The Guardian has an article called The Sugar Conspiracy which recaps the story of how fat and cholesterol were demonized in the 1970s as the drivers of heart disease and obesity, when in fact the true culprit was sugar, either consumed as fructose or as excess starches.
I doubt the article was named by the author, because the blame shifting from sugar to fat was not a conspiracy at all. There were no shadowy Mississippi sugar magnates manipulating the data, no Caribbean sugar pushers seducing our scientists. The cries of “conspiracy” actually came from the opposite direction: mainstream nutritionists routinely accused the anti-sugar researchers of being in cahoots with the meat and dairy industries.
If there was no pro-sugar conspiracy, why did “science” go whole hog for the campaign against fat? Because “science” is not a thing, while scientists are subject to the exact same social pressures the rest of us are: deference to received opinion, herding around charismatic leaders, fear of ridicule, confirmation bias, overconfidence in one set of methods (here, epidemiology) while dismissing others (here, endocrinology).
Optimists will point out that science is starting to correct the anti-fat paradigm and there is a growing campaign against sugar, but it has taken forty years, and in the meantime obesity and diabetes have reached epidemic proportions and statins are handed out like candy.

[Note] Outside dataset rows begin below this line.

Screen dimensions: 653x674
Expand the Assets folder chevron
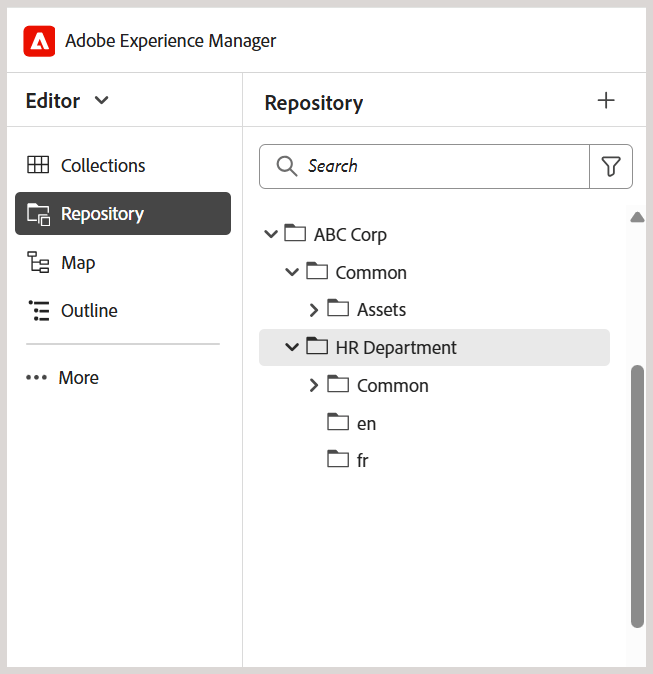(x=313, y=310)

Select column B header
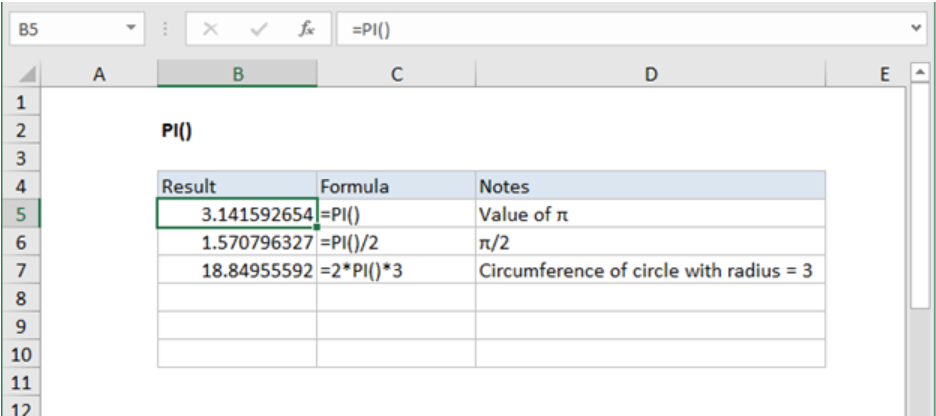237,73
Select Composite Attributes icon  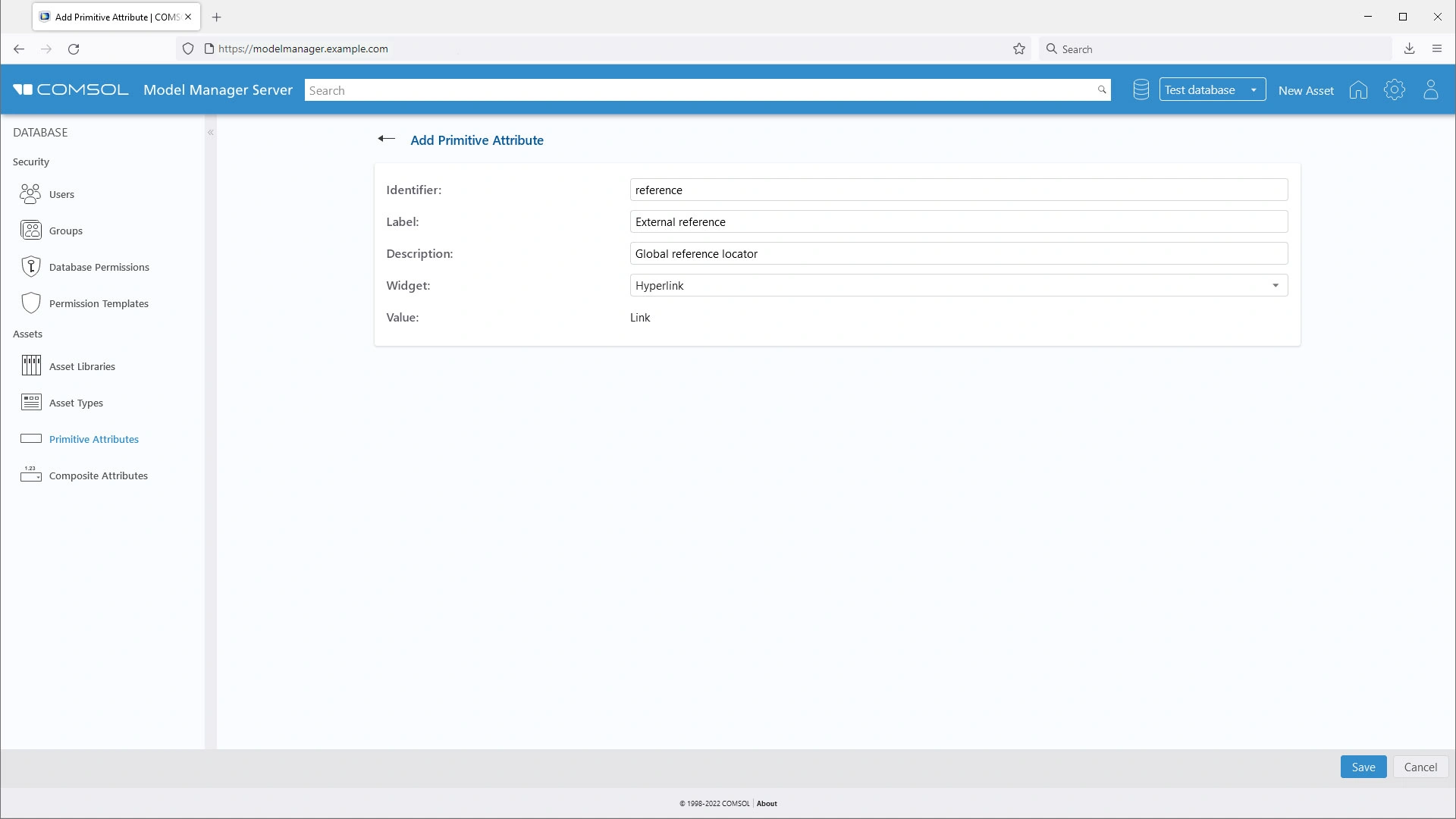30,475
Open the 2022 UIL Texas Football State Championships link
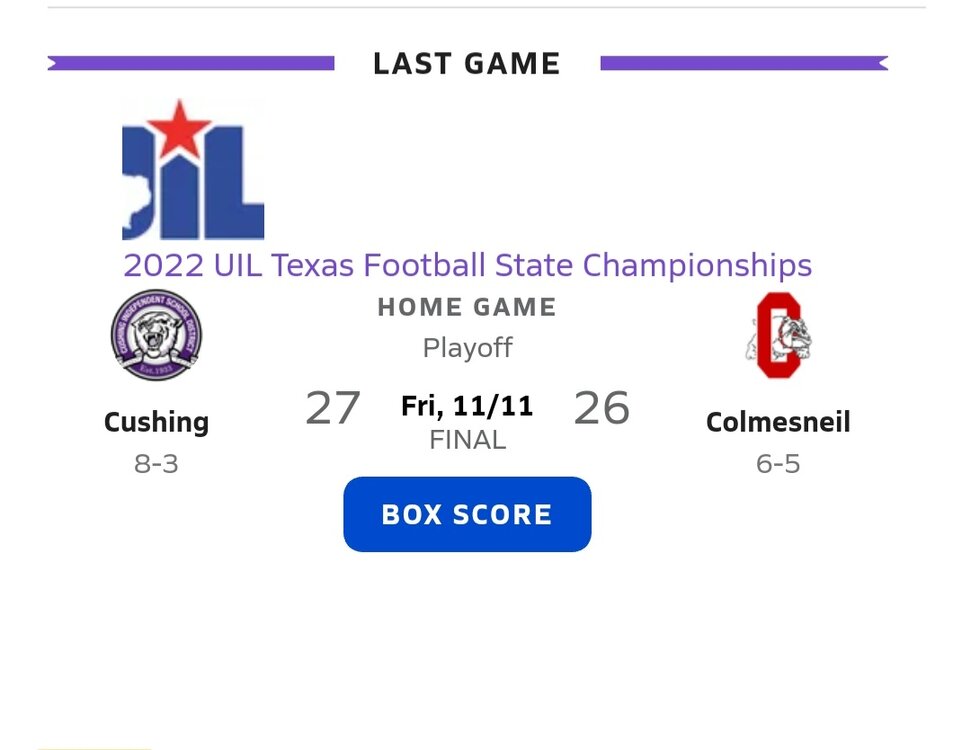 click(x=466, y=265)
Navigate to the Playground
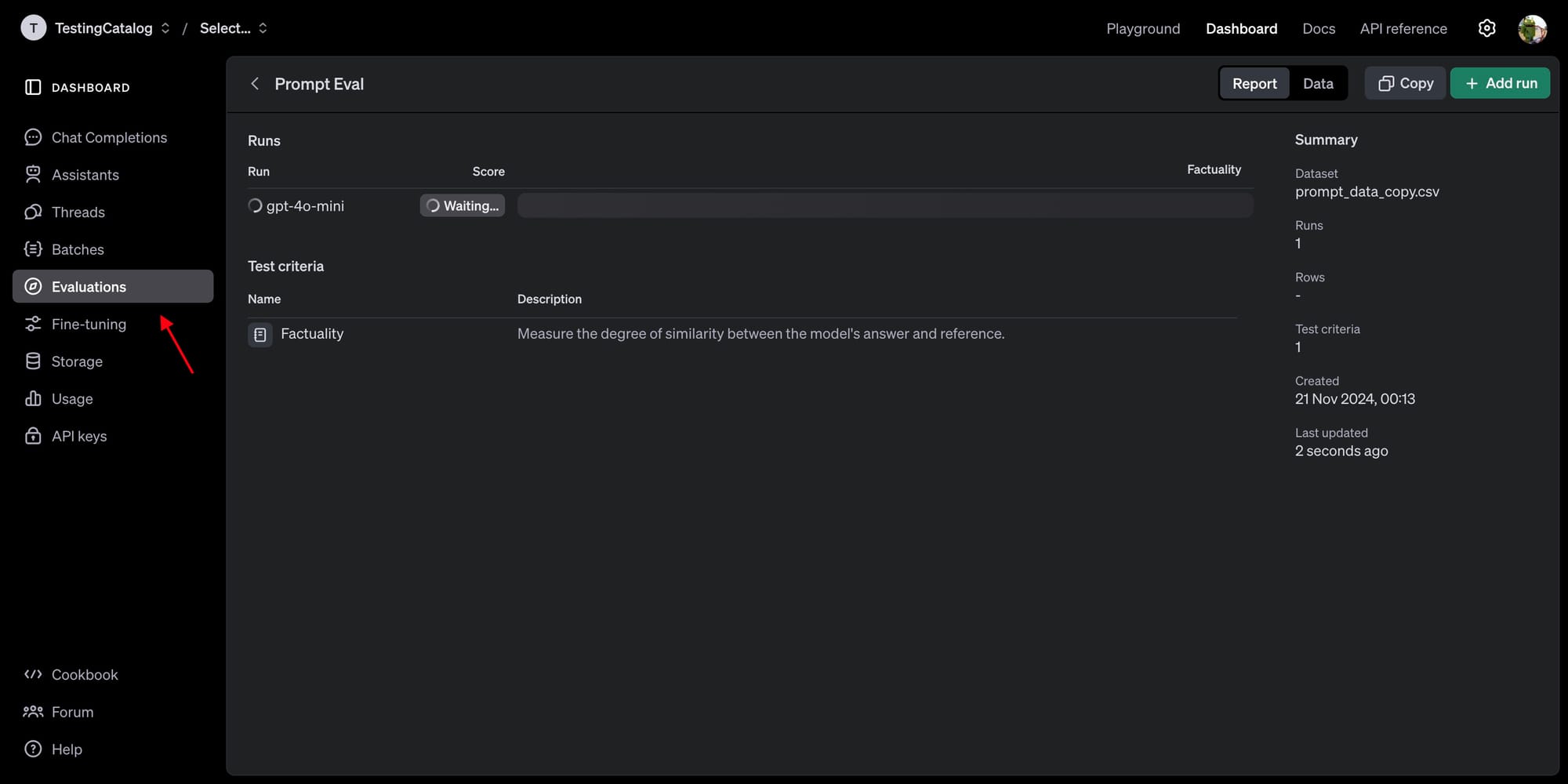Image resolution: width=1568 pixels, height=784 pixels. [1143, 28]
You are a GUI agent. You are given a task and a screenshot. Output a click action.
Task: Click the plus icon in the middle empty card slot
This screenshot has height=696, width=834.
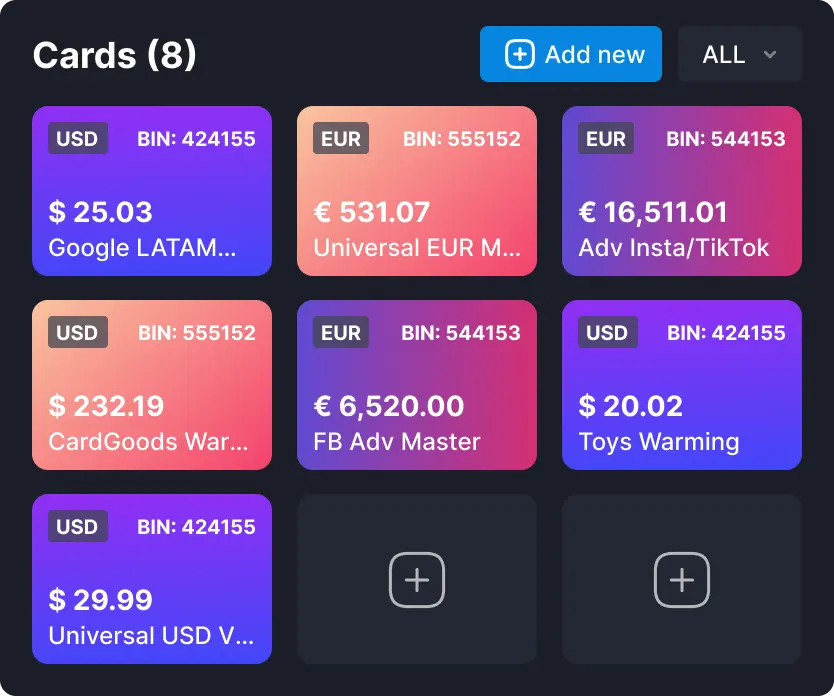pos(417,579)
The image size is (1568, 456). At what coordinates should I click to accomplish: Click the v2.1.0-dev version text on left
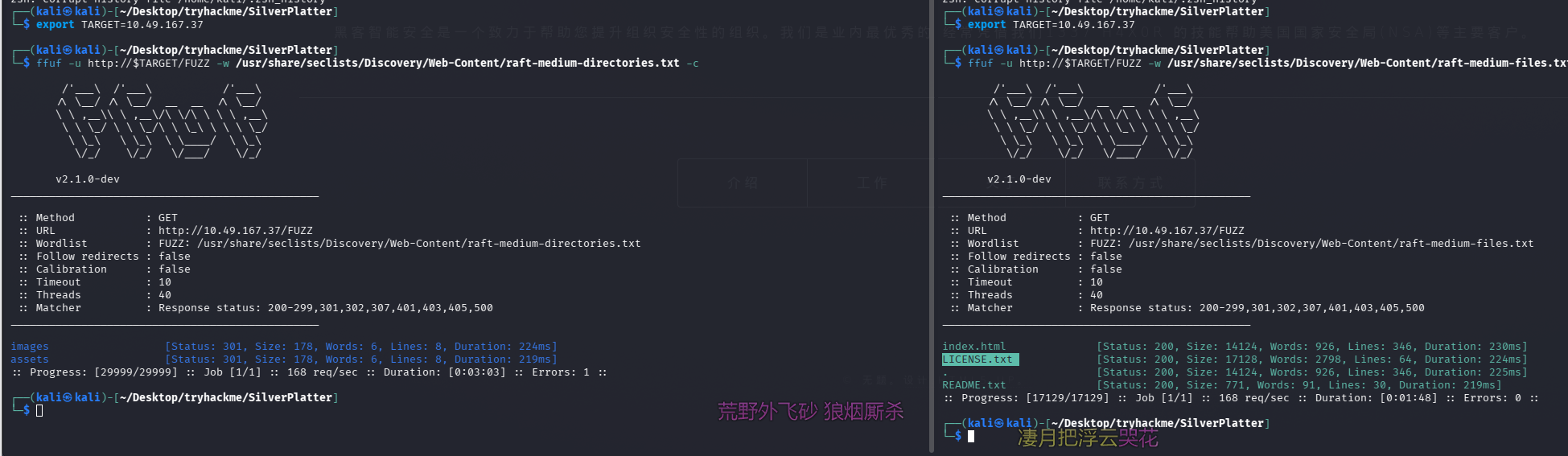click(88, 179)
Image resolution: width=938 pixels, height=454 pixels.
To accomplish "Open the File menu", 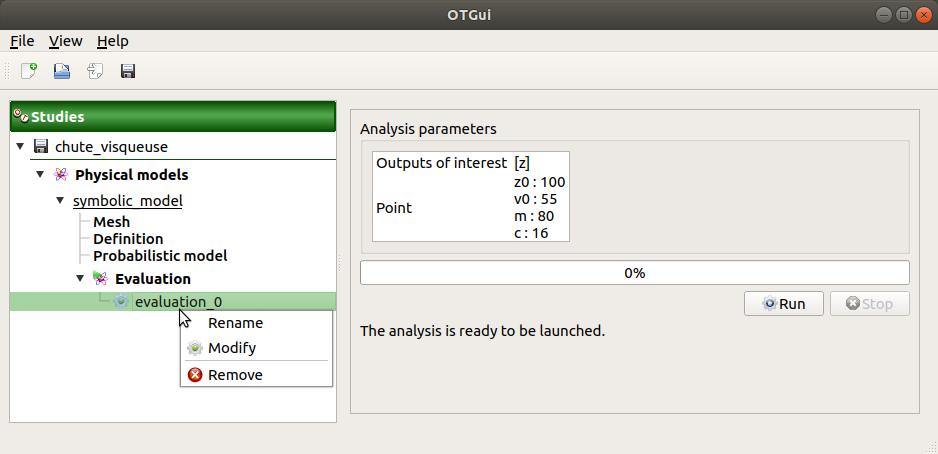I will (22, 41).
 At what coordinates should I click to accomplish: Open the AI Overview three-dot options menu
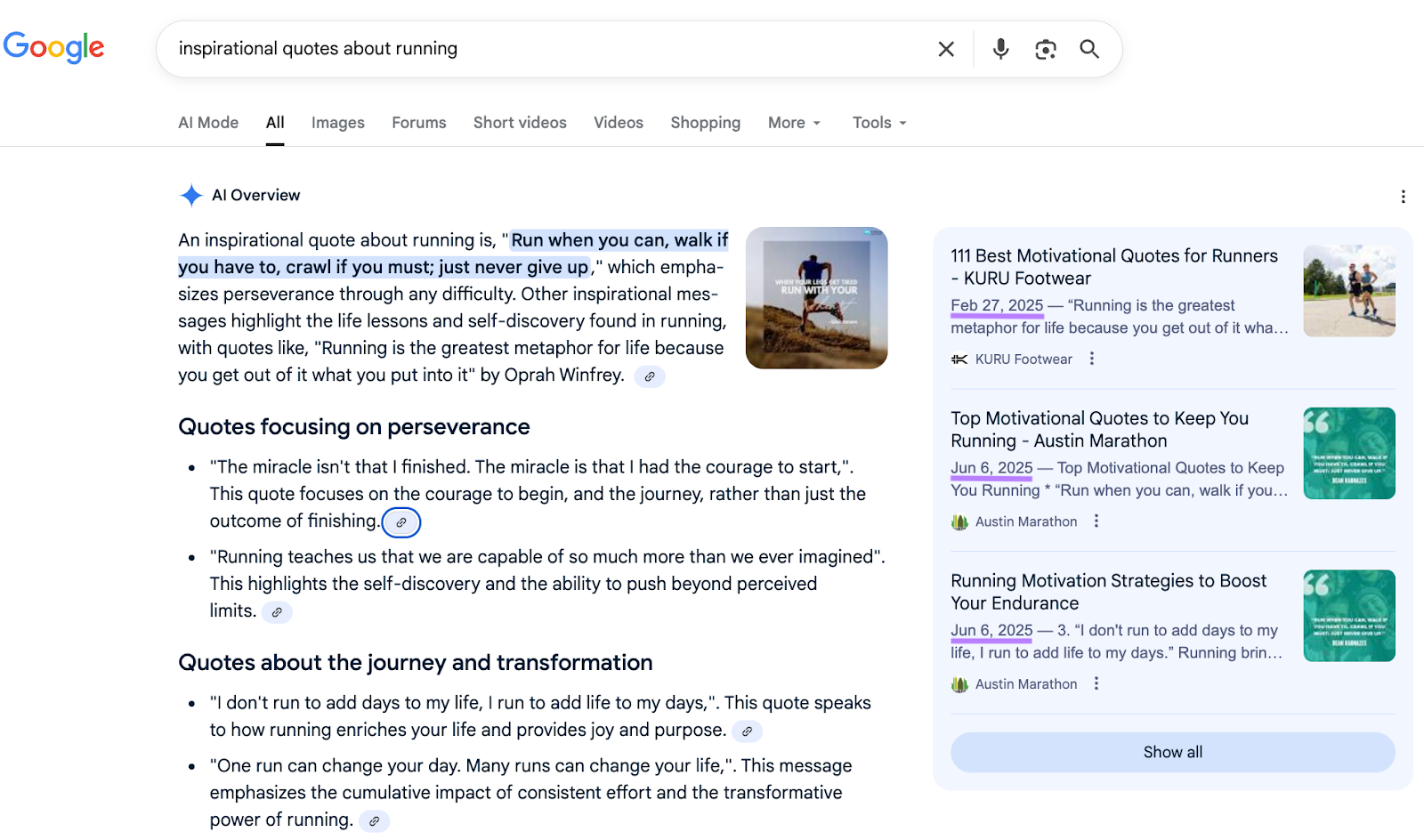point(1404,196)
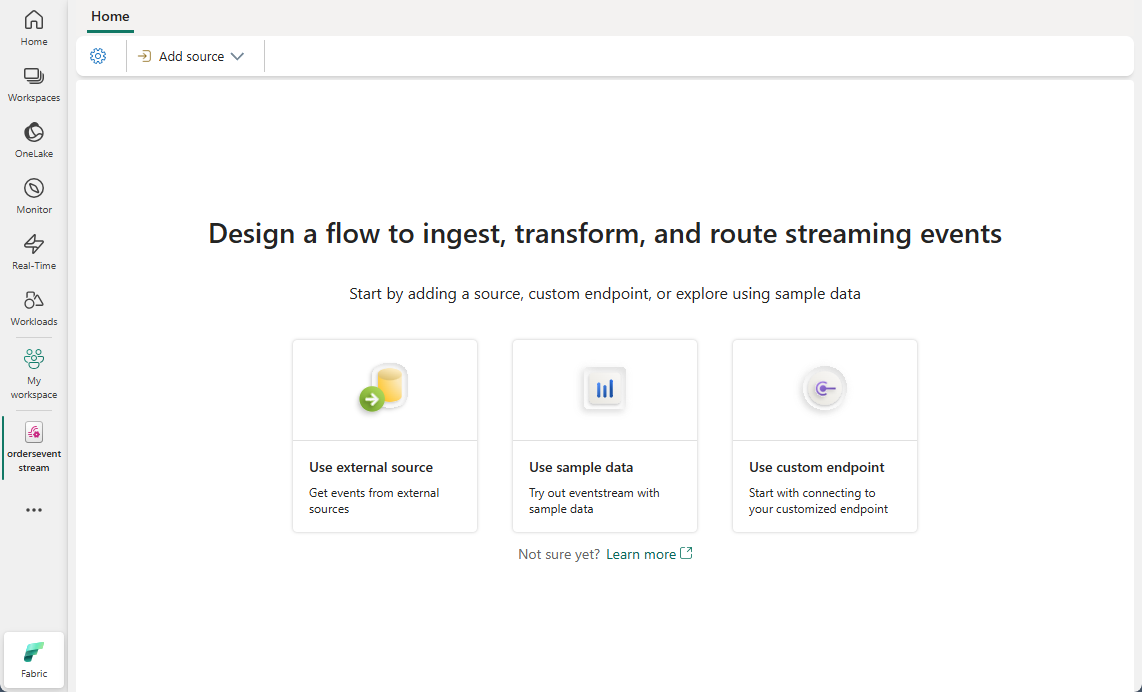
Task: Open the Workspaces pane
Action: coord(34,84)
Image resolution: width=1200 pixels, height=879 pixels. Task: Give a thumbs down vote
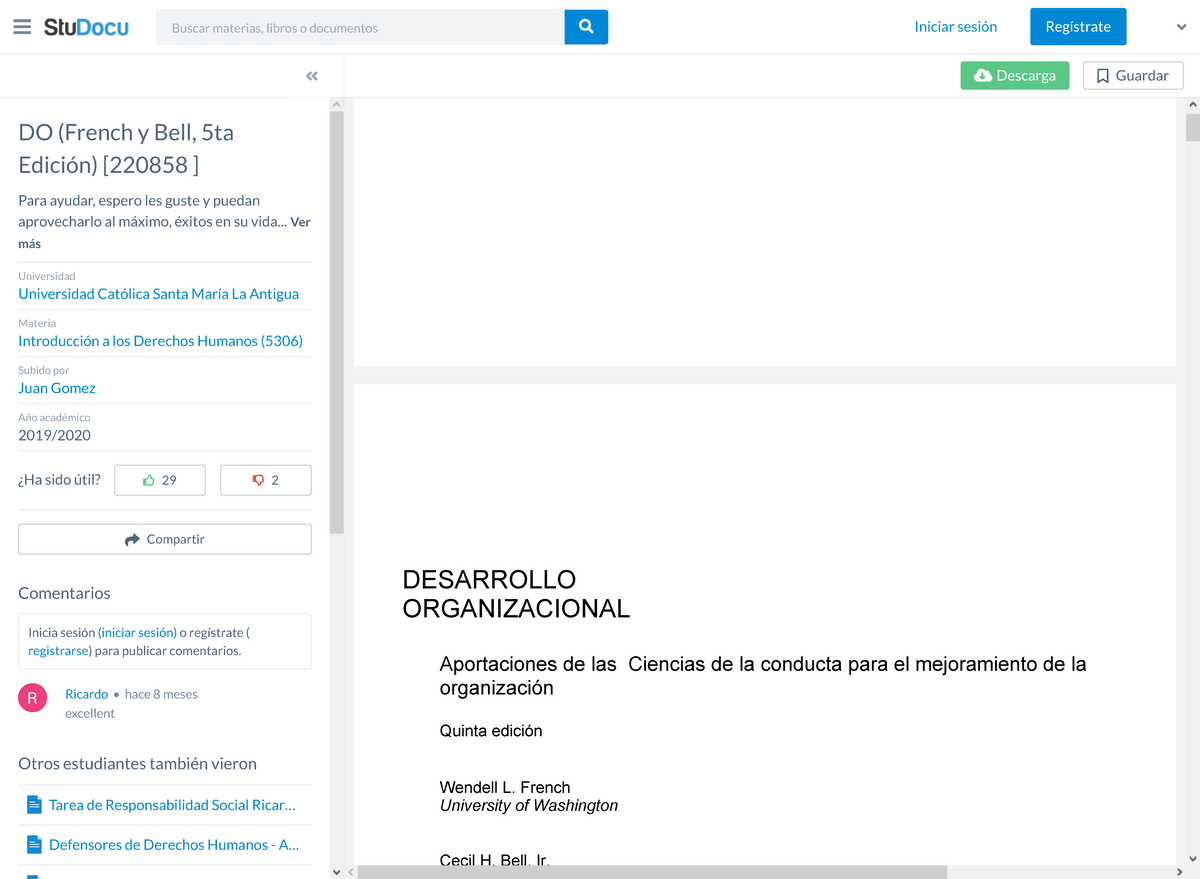(x=265, y=480)
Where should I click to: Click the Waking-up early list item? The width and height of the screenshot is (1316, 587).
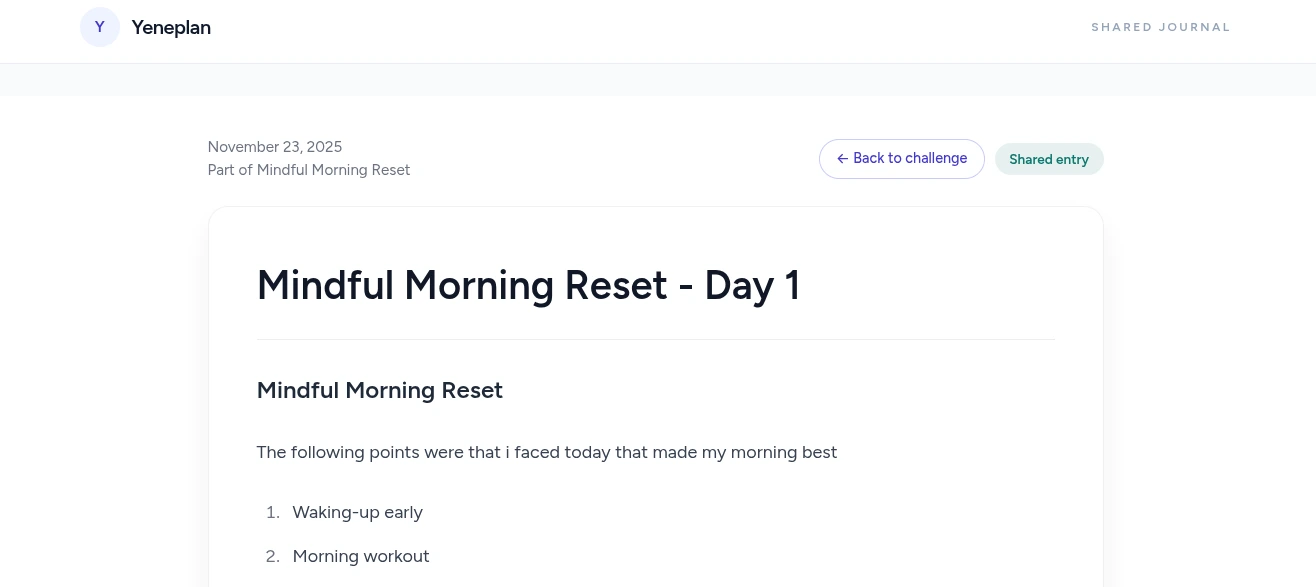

The people who were wrong could not accept that the people who were right did not have ulterior motives for deviating from accepted wisdom. The editors at the Guardian label the people who were wrong as “sugar conspirators” when they were no such things. Why do we need to believe in conspiracies? In part because we refuse to admit that we are less rational and less competent than we would like to imagine. So if an expert is wrong, it can’t be that expertise is mistaken, it must be a moral failing.